(PAGE TEXT):
Yet despite not making it to the show’s finale on December 8th, the Georgia native did make an impression with the coaches on Team Hughes and with the fans for his humor and offbeat personality. In other words, this was a guy made for reality television. And that’s not the first time he’s been told that.
“I’ve heard it, but I don’t see it,” said Bowman. “And my personality really didn’t get a chance to showcase on the show because (TUF 6 housemate) Joey (Scarola) missed his girlfriend.”
Unlike Scarola though, Bowman stuck it out for the six weeks of filming, and even trained with his injury.
“(Coach Matt) Hughes didn’t care,” laughed Bowman. “He said, “You can ride the bike. If one of you is sweating, all eight of you are sweating.”
Truth be told, that wasn’t a problem for the 26-year old, who went from being a .500 amateur with no standup and a decent ground game to a well-rounded fighter who not only has the tools to compete, but the belief that he can win on the UFC level.
“Going on the show I never had any formal standup training,” said Bowman. “Everybody says things and uses percentages to exaggerate, but (assistant coach) Matt Pena probably increased my striking ability 300% on that show without a doubt. In the past, I trained with boxers but I’ve never been shown how to box by them. My standup has been whatever I figure out while I’m sparring with these cats that know how to spar.”
“And just the way I felt even going into that fight with Richie, which was just two, two and a half weeks into the show, I felt like a fighter instead of a guy that wasn’t scared to scrap, which is how I always felt before,” he continues. “I was a guy that knew some grappling and wasn’t scared to scrap, I bounced bars in Atlanta and Auburn and wherever, and if a dude wanted to scrap I would do it until I could choke him, but going into that fight, I felt like a fighter. In all the interviews before the show, I was like ‘I’m just here to train and get better and I don’t really know how far I’m gonna go,’ but by the time I fought, I was really saying to myself that I could beat anybody in this house. It changed that quick.”
Even the no-nonsense Hughes felt that Bowman had a great chance to beat Team Serra’s Hightower, and the Carrollton native delivered early with a solid kick to the midsection and some good knees to the midsection before his knee gave out on him.
“Playing it back in my head, I really felt like I was in control,” Bowman recalled. “But now I’m like ‘why didn’t you just take him down?’ I would have tapped him because he’s not that strong on the ground. He’s a brand new Blue belt and he knows tricks, but he doesn’t know fundamentals, so I would have schooled him on the ground. Then again, if I would have done that, then the knee probably would have blown out when I was walking out of the gym. Who knows what’s gonna happen, but it would have been nicer to have won the fight.”
For now, Bowman will have to live with those ‘what ifs’ as he goes through a grueling rehabilitation process on his knee that consists of two and a half hour sessions four days a week.

(DATASET SECTION):
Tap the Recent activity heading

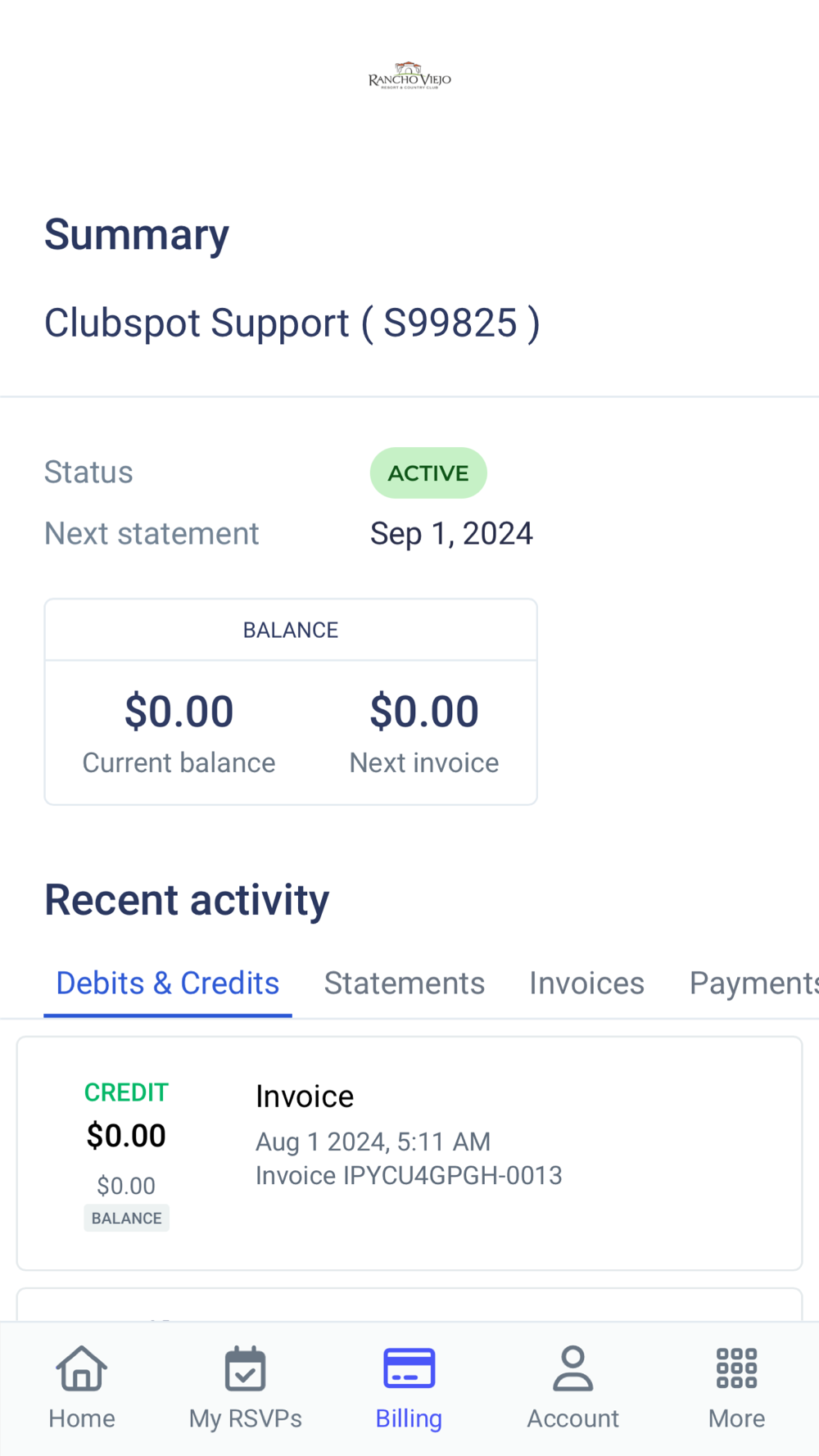(x=187, y=900)
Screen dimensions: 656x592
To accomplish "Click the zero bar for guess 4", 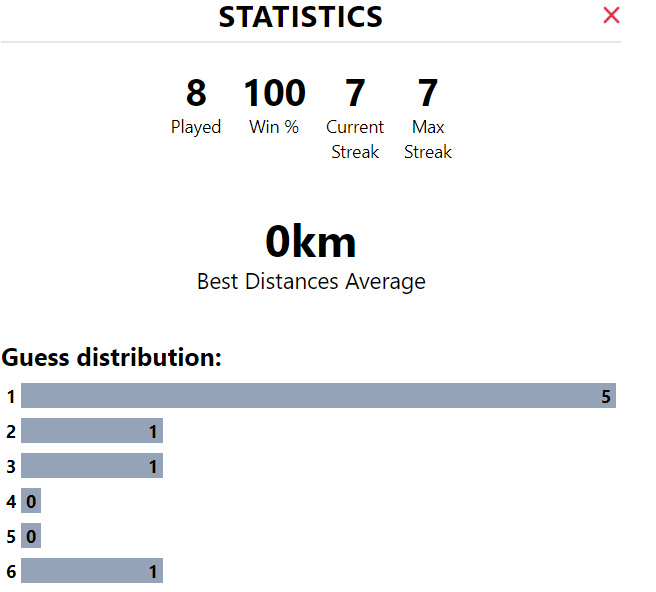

(WORK TO DO): Please copy word for word everything in the article about Bowman from "Yet despite not" down to "been told that.". The material is separate from the article about Bowman.

(ANSWER BELOW):
Yet despite not making it to the show’s finale on December 8th, the Georgia native did make an impression with the coaches on Team Hughes and with the fans for his humor and offbeat personality. In other words, this was a guy made for reality television. And that’s not the first time he’s been told that.